#### DESAFÍOS:
a – Cita el pasaje del texto sobre los incendios en Galicia que empieza en las palabras que contienen "Los informes de" y termina después de "de los números.".
b – Según el texto sobre los incendios en Galicia, ¿a qué obedece con frecuencia el empleo de prácticas anacrónicas? Explícalo en una o dos oraciones.

#### TEXTO PROPUESTO:
----------------

El empleo de estas prácticas anacrónicas obedece frecuentemente a ese poso atávico de creer que el monte bueno es aquel raso, sin "alimañas", ni "maleza". Y cuando se combina con un medio rural destartalado, fruto de la modernidad mal entendida, con áreas abandonadas y humanamente descapitalizadas, y otras trufadas caóticamente de construcciones y usos de todo tipo, tenemos todos los ingredientes de un cóctel explosivo.

Los informes de la Fiscalía, los Cuerpos y Fuerzas de Seguridad del Estado y los investigadores de la materia coinciden en una multiplicidad de causas, negligencias, motivaciones e incluso comportamientos antisociales, generalmente de personas que viven y conocen el entorno inmediato al lugar del incendio. Y aunque repetimos el mantra de "arde Galicia", de hecho lo que arde son periódicamente los mismos lugares. El 80% de los incendios se repite en menos del 20% del territorio, como una pedrea veraniega en la que sabemos buena parte de los números.

Más allá de culpables directos, negligentes y dolosos, que deben ser perseguidos por atentar contra bienes, personas y medio, ¿hasta qué punto somos todos un poco cómplices de esta situación? ¿Qué podemos cambiar para ayudar más allá de la indignación pasajera?

----------------

#### LÍNEAS DE DATOS:
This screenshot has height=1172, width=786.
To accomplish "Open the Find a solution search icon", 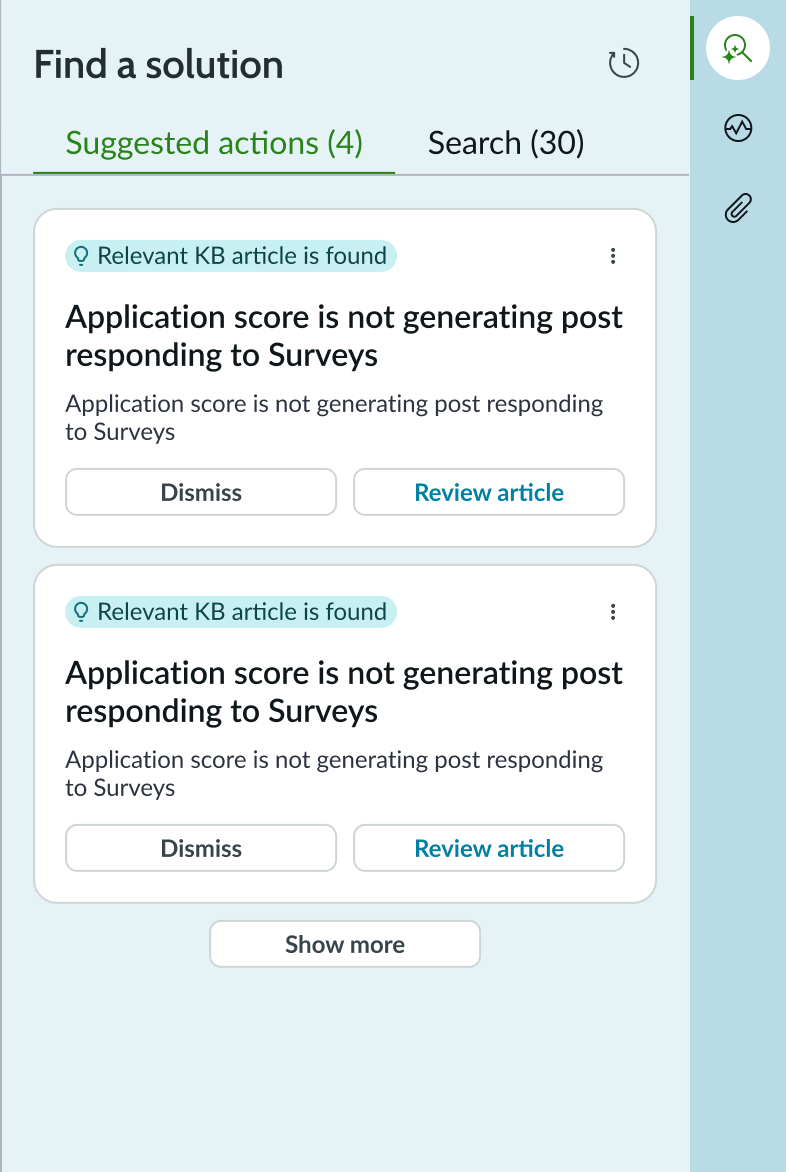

----------------

#### RESULTADOS OBTENIDOS:
a –
Los informes de la Fiscalía, los Cuerpos y Fuerzas de Seguridad del Estado y los investigadores de la materia coinciden en una multiplicidad de causas, negligencias, motivaciones e incluso comportamientos antisociales, generalmente de personas que viven y conocen el entorno inmediato al lugar del incendio. Y aunque repetimos el mantra de "arde Galicia", de hecho lo que arde son periódicamente los mismos lugares. El 80% de los incendios se repite en menos del 20% del territorio, como una pedrea veraniega en la que sabemos buena parte de los números.

b – Con frecuencia obedece a un poso atávico que lleva a creer que el monte bueno es el monte raso, sin "alimañas" ni "maleza".